● WHAT THE TASK REQUIRES
Write out the data again in full, exactly as it reads.

● DATA TO PROCESS
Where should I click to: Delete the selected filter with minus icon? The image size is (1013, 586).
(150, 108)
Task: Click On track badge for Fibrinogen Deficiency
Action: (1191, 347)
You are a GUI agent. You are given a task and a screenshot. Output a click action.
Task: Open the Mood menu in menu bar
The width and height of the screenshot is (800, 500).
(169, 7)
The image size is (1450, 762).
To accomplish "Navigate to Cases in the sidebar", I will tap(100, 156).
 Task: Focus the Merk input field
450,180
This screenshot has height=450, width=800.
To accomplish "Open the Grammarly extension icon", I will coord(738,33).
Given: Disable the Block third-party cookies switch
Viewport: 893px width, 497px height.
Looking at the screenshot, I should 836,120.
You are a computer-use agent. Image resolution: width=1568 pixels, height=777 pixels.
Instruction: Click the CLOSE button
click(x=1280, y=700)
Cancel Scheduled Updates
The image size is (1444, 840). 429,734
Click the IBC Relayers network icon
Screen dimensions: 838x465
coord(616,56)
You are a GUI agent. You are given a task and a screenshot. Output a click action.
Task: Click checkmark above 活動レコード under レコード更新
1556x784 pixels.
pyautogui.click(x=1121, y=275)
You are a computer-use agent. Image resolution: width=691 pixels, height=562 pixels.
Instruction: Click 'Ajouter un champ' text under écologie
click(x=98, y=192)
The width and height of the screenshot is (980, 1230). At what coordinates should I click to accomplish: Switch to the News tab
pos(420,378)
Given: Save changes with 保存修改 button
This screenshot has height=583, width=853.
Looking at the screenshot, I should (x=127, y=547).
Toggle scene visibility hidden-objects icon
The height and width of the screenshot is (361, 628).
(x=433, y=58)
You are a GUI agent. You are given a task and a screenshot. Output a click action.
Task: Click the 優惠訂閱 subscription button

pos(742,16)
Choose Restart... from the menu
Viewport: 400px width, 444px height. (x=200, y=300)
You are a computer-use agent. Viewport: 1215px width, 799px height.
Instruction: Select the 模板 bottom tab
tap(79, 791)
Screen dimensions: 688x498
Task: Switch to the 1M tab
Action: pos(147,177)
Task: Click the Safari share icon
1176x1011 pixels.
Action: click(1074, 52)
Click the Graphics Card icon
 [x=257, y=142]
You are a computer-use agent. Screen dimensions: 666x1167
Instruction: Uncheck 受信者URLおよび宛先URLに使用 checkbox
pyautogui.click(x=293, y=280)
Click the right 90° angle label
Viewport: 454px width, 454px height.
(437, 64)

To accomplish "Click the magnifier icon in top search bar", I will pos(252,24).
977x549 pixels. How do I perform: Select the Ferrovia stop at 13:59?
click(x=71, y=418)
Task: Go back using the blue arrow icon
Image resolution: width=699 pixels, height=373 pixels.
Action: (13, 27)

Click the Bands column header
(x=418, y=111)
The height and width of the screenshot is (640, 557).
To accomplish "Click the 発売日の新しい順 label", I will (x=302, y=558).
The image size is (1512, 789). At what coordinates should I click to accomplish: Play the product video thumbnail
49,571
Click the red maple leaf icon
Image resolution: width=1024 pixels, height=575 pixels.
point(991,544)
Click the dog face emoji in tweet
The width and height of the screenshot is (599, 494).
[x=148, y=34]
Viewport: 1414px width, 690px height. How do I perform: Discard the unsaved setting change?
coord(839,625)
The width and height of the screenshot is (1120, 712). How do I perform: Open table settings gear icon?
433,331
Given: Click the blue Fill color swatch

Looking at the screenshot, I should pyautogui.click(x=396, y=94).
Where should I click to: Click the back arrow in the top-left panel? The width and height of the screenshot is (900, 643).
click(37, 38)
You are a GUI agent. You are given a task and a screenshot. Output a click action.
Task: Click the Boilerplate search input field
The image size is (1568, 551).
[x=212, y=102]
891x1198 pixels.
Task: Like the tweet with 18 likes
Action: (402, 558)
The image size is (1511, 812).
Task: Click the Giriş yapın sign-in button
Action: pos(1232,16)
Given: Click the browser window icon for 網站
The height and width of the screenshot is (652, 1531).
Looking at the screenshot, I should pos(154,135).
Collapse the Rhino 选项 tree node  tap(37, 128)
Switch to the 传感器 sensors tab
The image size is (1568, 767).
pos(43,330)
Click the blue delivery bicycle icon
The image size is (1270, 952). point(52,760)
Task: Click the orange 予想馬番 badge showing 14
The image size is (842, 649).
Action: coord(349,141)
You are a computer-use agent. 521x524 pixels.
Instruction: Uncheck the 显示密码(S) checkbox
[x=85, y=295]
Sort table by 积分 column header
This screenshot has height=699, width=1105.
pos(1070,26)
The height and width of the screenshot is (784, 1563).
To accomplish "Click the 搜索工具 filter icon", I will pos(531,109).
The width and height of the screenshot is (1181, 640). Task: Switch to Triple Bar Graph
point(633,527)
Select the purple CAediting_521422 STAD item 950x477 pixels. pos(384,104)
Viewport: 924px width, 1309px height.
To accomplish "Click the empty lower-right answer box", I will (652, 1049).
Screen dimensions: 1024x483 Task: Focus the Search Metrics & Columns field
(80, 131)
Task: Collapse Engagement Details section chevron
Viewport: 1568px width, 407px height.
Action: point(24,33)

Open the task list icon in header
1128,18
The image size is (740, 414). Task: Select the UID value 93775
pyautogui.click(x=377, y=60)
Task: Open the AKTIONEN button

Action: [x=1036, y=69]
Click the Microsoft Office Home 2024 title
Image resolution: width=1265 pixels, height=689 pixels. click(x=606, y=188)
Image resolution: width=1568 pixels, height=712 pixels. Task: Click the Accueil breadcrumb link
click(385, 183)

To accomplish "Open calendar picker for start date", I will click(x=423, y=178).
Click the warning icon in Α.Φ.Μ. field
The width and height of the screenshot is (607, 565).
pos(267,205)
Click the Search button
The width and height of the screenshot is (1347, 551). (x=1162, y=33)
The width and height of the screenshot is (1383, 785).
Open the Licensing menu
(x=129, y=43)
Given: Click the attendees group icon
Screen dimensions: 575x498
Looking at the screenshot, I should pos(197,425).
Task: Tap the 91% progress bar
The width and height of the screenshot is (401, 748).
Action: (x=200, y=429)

● OUTPUT OF THE EXERCISE
Where should I click to: Delete the selected filter with minus icon? The image size is (1013, 586).
(150, 108)
Task: Click On track badge for Fibrinogen Deficiency
Action: (1191, 347)
You are a GUI agent. You are given a task and a screenshot. Output a click action.
Task: Open the Mood menu in menu bar
The width and height of the screenshot is (800, 500).
(169, 7)
The image size is (1450, 762).
To accomplish "Navigate to Cases in the sidebar", I will tap(100, 156).
 Task: Focus the Merk input field
450,180
This screenshot has height=450, width=800.
To accomplish "Open the Grammarly extension icon", I will coord(738,33).
Given: Disable the Block third-party cookies switch
Viewport: 893px width, 497px height.
Looking at the screenshot, I should 836,120.
You are a computer-use agent. Image resolution: width=1568 pixels, height=777 pixels.
Instruction: Click the CLOSE button
click(x=1280, y=700)
Cancel Scheduled Updates
The image size is (1444, 840). 429,734
Click the IBC Relayers network icon
Screen dimensions: 838x465
coord(616,56)
You are a GUI agent. You are given a task and a screenshot. Output a click action.
Task: Click checkmark above 活動レコード under レコード更新
1556x784 pixels.
pyautogui.click(x=1121, y=275)
You are a computer-use agent. Image resolution: width=691 pixels, height=562 pixels.
Instruction: Click 'Ajouter un champ' text under écologie
click(x=98, y=192)
The width and height of the screenshot is (980, 1230). At what coordinates should I click to accomplish: Switch to the News tab
pos(420,378)
Given: Save changes with 保存修改 button
This screenshot has height=583, width=853.
Looking at the screenshot, I should (x=127, y=547).
Toggle scene visibility hidden-objects icon
The height and width of the screenshot is (361, 628).
(x=433, y=58)
You are a GUI agent. You are given a task and a screenshot. Output a click action.
Task: Click the 優惠訂閱 subscription button

pos(742,16)
Choose Restart... from the menu
Viewport: 400px width, 444px height. (x=200, y=300)
You are a computer-use agent. Viewport: 1215px width, 799px height.
Instruction: Select the 模板 bottom tab
tap(79, 791)
Screen dimensions: 688x498
Task: Switch to the 1M tab
Action: pos(147,177)
Task: Click the Safari share icon
1176x1011 pixels.
Action: click(1074, 52)
Click the Graphics Card icon
 [x=257, y=142]
You are a computer-use agent. Screen dimensions: 666x1167
Instruction: Uncheck 受信者URLおよび宛先URLに使用 checkbox
pyautogui.click(x=293, y=280)
Click the right 90° angle label
Viewport: 454px width, 454px height.
(437, 64)

To accomplish "Click the magnifier icon in top search bar", I will pos(252,24).
977x549 pixels. How do I perform: Select the Ferrovia stop at 13:59?
click(x=71, y=418)
Task: Go back using the blue arrow icon
Image resolution: width=699 pixels, height=373 pixels.
Action: (13, 27)

Click the Bands column header
(x=418, y=111)
The height and width of the screenshot is (640, 557).
To accomplish "Click the 発売日の新しい順 label", I will (x=302, y=558).
The image size is (1512, 789). At what coordinates should I click to accomplish: Play the product video thumbnail
49,571
Click the red maple leaf icon
Image resolution: width=1024 pixels, height=575 pixels.
point(991,544)
Click the dog face emoji in tweet
The width and height of the screenshot is (599, 494).
[x=148, y=34]
Viewport: 1414px width, 690px height. How do I perform: Discard the unsaved setting change?
coord(839,625)
The width and height of the screenshot is (1120, 712). How do I perform: Open table settings gear icon?
433,331
Given: Click the blue Fill color swatch

Looking at the screenshot, I should pyautogui.click(x=396, y=94).
Where should I click to: Click the back arrow in the top-left panel? The width and height of the screenshot is (900, 643).
click(37, 38)
You are a GUI agent. You are given a task and a screenshot. Output a click action.
Task: Click the Boilerplate search input field
The image size is (1568, 551).
[x=212, y=102]
891x1198 pixels.
Task: Like the tweet with 18 likes
Action: (402, 558)
The image size is (1511, 812).
Task: Click the Giriş yapın sign-in button
Action: pos(1232,16)
Given: Click the browser window icon for 網站
The height and width of the screenshot is (652, 1531).
Looking at the screenshot, I should pos(154,135).
Collapse the Rhino 选项 tree node  tap(37, 128)
Switch to the 传感器 sensors tab
The image size is (1568, 767).
pos(43,330)
Click the blue delivery bicycle icon
The image size is (1270, 952). point(52,760)
Task: Click the orange 予想馬番 badge showing 14
The image size is (842, 649).
Action: coord(349,141)
You are a computer-use agent. 521x524 pixels.
Instruction: Uncheck the 显示密码(S) checkbox
[x=85, y=295]
Sort table by 积分 column header
This screenshot has height=699, width=1105.
pos(1070,26)
The height and width of the screenshot is (784, 1563).
To accomplish "Click the 搜索工具 filter icon", I will pos(531,109).
The width and height of the screenshot is (1181, 640). Task: Switch to Triple Bar Graph
point(633,527)
Select the purple CAediting_521422 STAD item 950x477 pixels. pos(384,104)
Viewport: 924px width, 1309px height.
To accomplish "Click the empty lower-right answer box", I will (652, 1049).
Screen dimensions: 1024x483 Task: Focus the Search Metrics & Columns field
(80, 131)
Task: Collapse Engagement Details section chevron
Viewport: 1568px width, 407px height.
Action: point(24,33)

Open the task list icon in header
1128,18
The image size is (740, 414). Task: Select the UID value 93775
pyautogui.click(x=377, y=60)
Task: Open the AKTIONEN button

Action: [x=1036, y=69]
Click the Microsoft Office Home 2024 title
Image resolution: width=1265 pixels, height=689 pixels. click(x=606, y=188)
Image resolution: width=1568 pixels, height=712 pixels. Task: Click the Accueil breadcrumb link
click(385, 183)

To accomplish "Open calendar picker for start date", I will click(x=423, y=178).
Click the warning icon in Α.Φ.Μ. field
The width and height of the screenshot is (607, 565).
pos(267,205)
Click the Search button
The width and height of the screenshot is (1347, 551). (x=1162, y=33)
The width and height of the screenshot is (1383, 785).
Open the Licensing menu
(x=129, y=43)
Given: Click the attendees group icon
Screen dimensions: 575x498
Looking at the screenshot, I should pos(197,425).
Task: Tap the 91% progress bar
The width and height of the screenshot is (401, 748).
Action: (x=200, y=429)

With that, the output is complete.